What is an insurance premium refund?

An insurance premium refund is when all or part of an insurance payment is returned to the person who made the payment. This type of reimbursement can be granted for various types of insurance, including auto insurance, health insurance, life insurance or private mortgage insurance. However, an insurance company will generally never send a refund without a written request from the named insured, so keep this in mind if circumstances lead to the possibility of an insurance refund.

The most common type of insurance premium refund occurs when insurance is purchased for a specific period of time, but the person who purchased the insurance decides to cancel before that period ends. This will only be possible if the insurance has not been used; If the insurance company has paid any policy money for any reason, there is no possibility of getting the insurance premium refunded. However, if the policy was purchased for one year and the annual premium was paid in advance, and the individual cancels the policy without using it after a few months, he may be entitled to a prorated refund of the insurance premium, unless specified. otherwise in the insurance documents.
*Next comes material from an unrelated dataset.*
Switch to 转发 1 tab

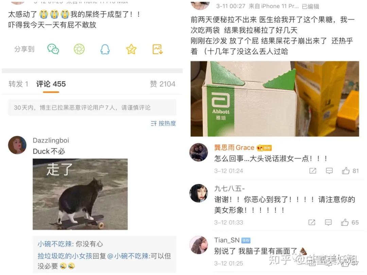[x=18, y=84]
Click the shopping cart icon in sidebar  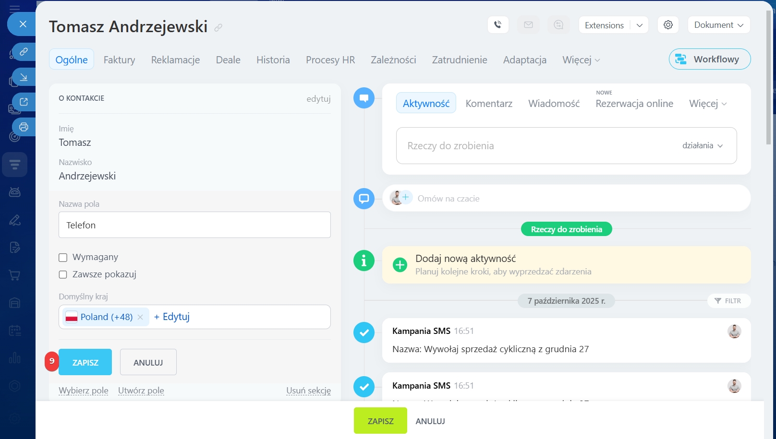point(14,275)
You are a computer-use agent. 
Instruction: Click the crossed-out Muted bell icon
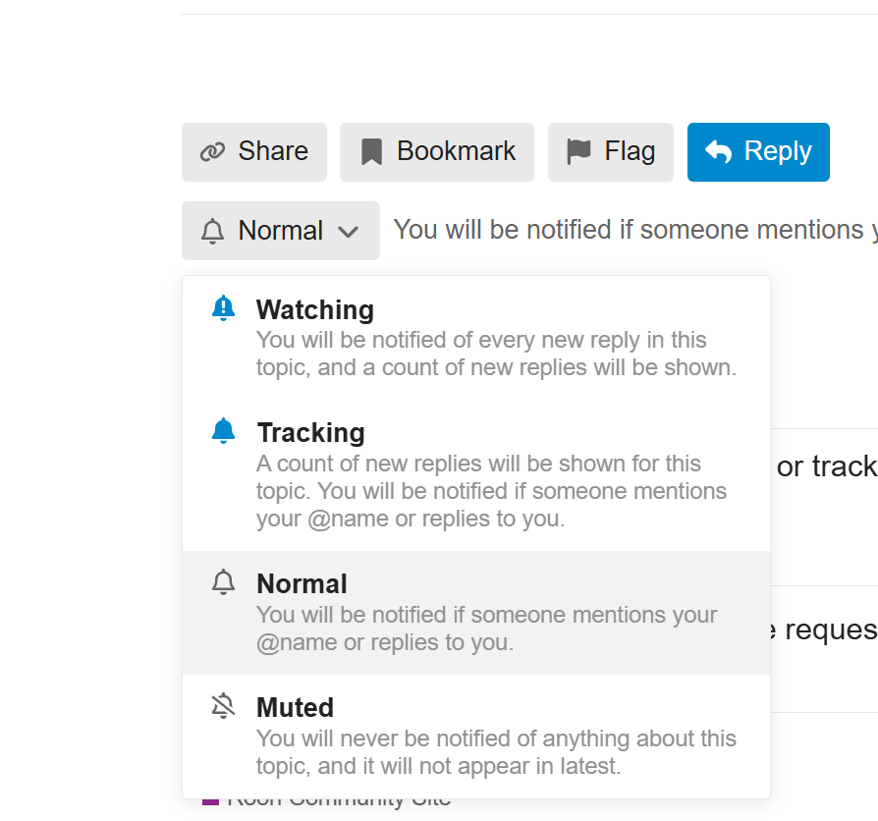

An FHA mortgage insurance premium refund is another common example. This type of federal program allows people to buy a home without paying twenty percent, but they are required to purchase private mortgage insurance (PMI). The buyer must continue to pay the PMI until the home equity is at least twenty percent, at which time the PMI may be cancelled. If people reach 20% of the home equity before the expected period, they can usually apply for a partial refund of the private mortgage insurance premium.

To be eligible for any type of insurance premium refund, you will usually need to contact the company that owns the policy and request a cancellation. Typically, a form will need to be completed and signed, and within a few days or weeks you will receive a check for the prorated amount of your refund. This means that the full premium amount will not be refunded, only the amount that has not been "used" based on how long the policy has been active. This amount may be significantly less than the premium, but it is still worth checking with the company to determine eligibility.